For roughly 15% performance increase, there is also a Cython-implemented version called cfuzzyset. So you can write the following, akin to cStringIO and cPickle:
try: from cfuzzyset import cFuzzySet as FuzzySet except ImportError: from fuzzyset import FuzzySet
- iterable: An iterable that yields strings to initialize the data structure with
- gram_size_lower: The lower bound of gram sizes to use, inclusive (see Theory of operation). Default: 2
- gram_size_upper: The upper bound of gram sizes to use, inclusive (see Theory of operation). Default: 3
- use_levenshtein: Whether or not to use the levenshtein distance to determine the match scoring. Default: True
Theory of operation
Adding to the data structure
First let’s look at adding a string, ‘michaelich’ to an empty set. We first break apart the string into n-grams (strings of length n). So trigrams of ‘michaelich’ would look like:
'-mi' 'mic' 'ich' 'cha' 'hae' 'ael' 'eli' 'lic' 'ich' 'ch-'
Note that fuzzyset will first normalize the string by removing non word characters except for spaces and commas and force everything to be lowercase.

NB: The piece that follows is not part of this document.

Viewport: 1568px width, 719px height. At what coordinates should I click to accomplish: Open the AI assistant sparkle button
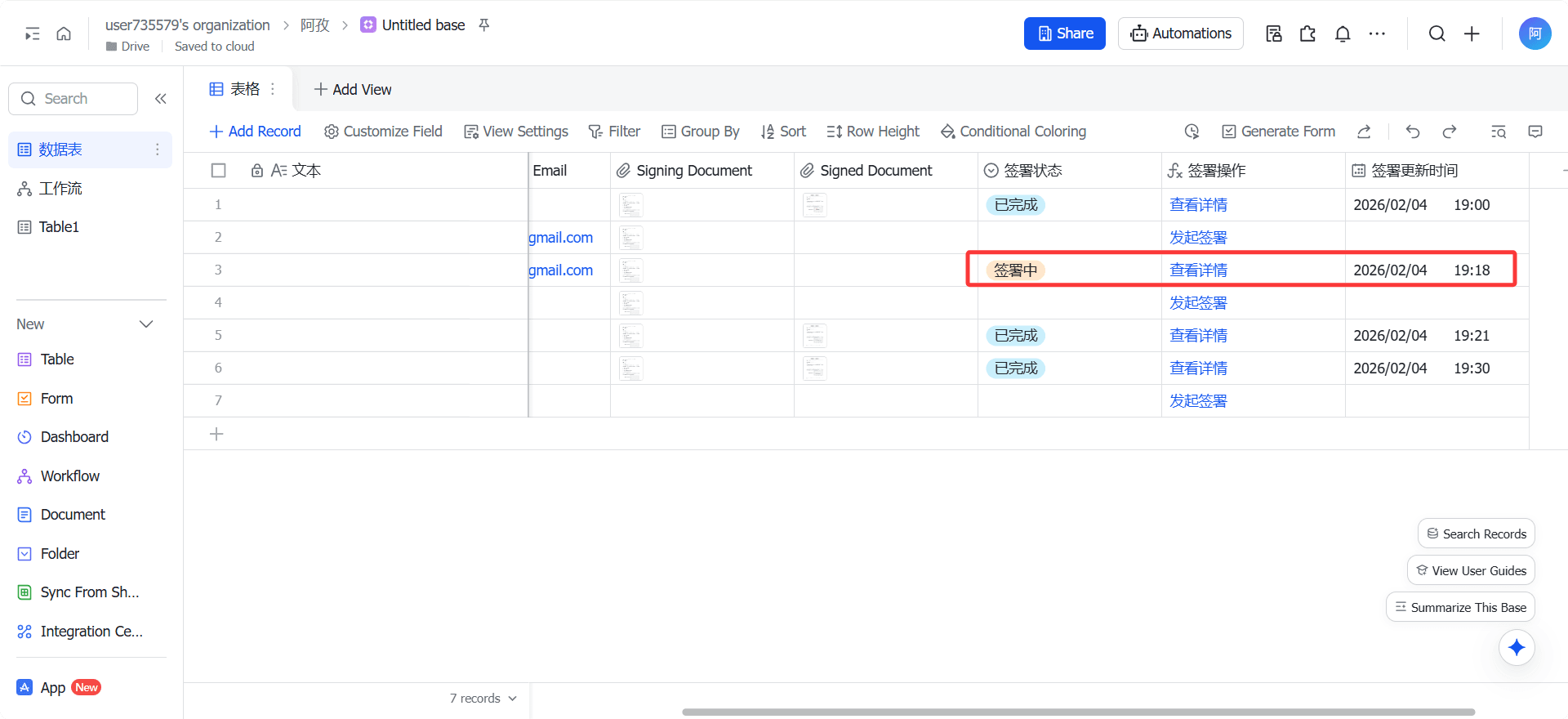(1517, 648)
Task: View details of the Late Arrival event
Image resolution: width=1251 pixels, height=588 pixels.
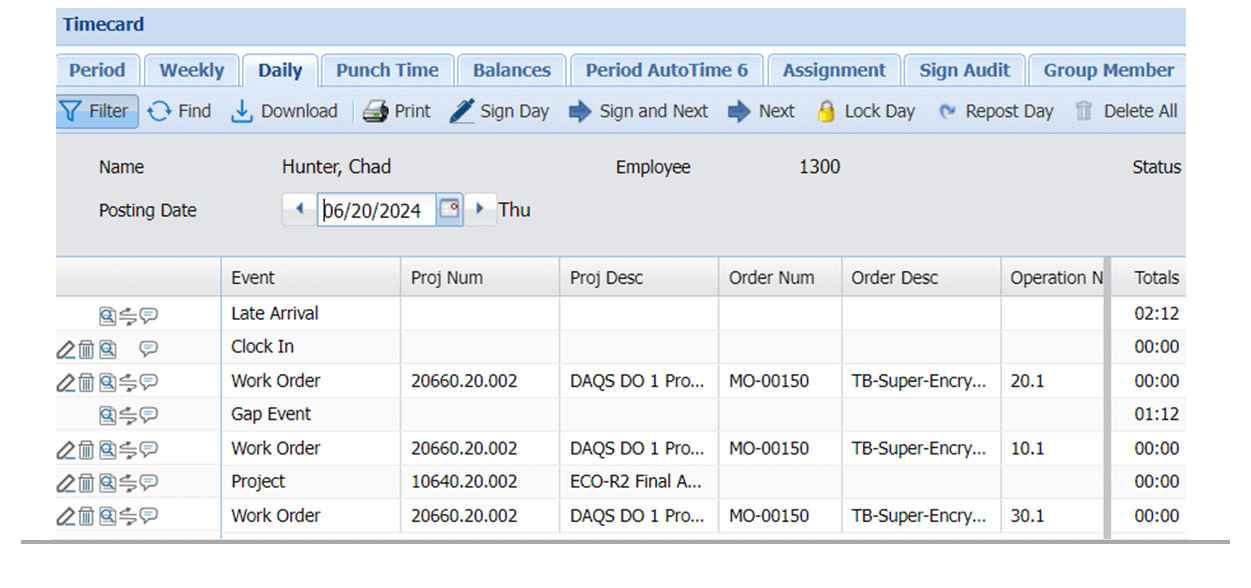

Next the fuzzyset essentially creates a reverse index on those grams. Maintaining a dictionary that says:
'mic' -> (1, 0) 'ich' -> (2, 0) ...
And there’s a list that looks like:
Note that we maintain this reverse index for all grams from gram_size_lower to gram_size_upper in the constructor. This becomes important in a second.
To search the data structure, we take the n-grams of the query string and perform a reverse index look up. To illustrate, let’s consider looking up 'michael' in our fictitious set containing 'michaelich' where the gram_size_upper and gram_size_lower parameters are default (3 and 2 respectively).
We begin by considering first all trigrams (the value of gram_size_upper). Those grams are:
'-mi' 'mic' 'ich' 'cha' 'el-'
Then we create a list of any element in the set that has at least one occurrence of a trigram listed above. Note that this is just a dictionary lookup 5 times. For each of these matched elements, we compute the cosine similarity between each element and the query string. We then sort to get the most similar matched elements.
If use_levenshtein is false, then we return all top matched elements with the same cosine similarity.
If use_levenshtein is true, then we truncate the possible search space to 50, compute a score based on the levenshtein distance (so that we handle transpositions), and return based on that.
In the event that none of the trigrams matched, we try the whole thing again with bigrams (note though that if there are no matches, the failure to match will be quick). Bigram searching will always be slower because there will be a much larger set to order.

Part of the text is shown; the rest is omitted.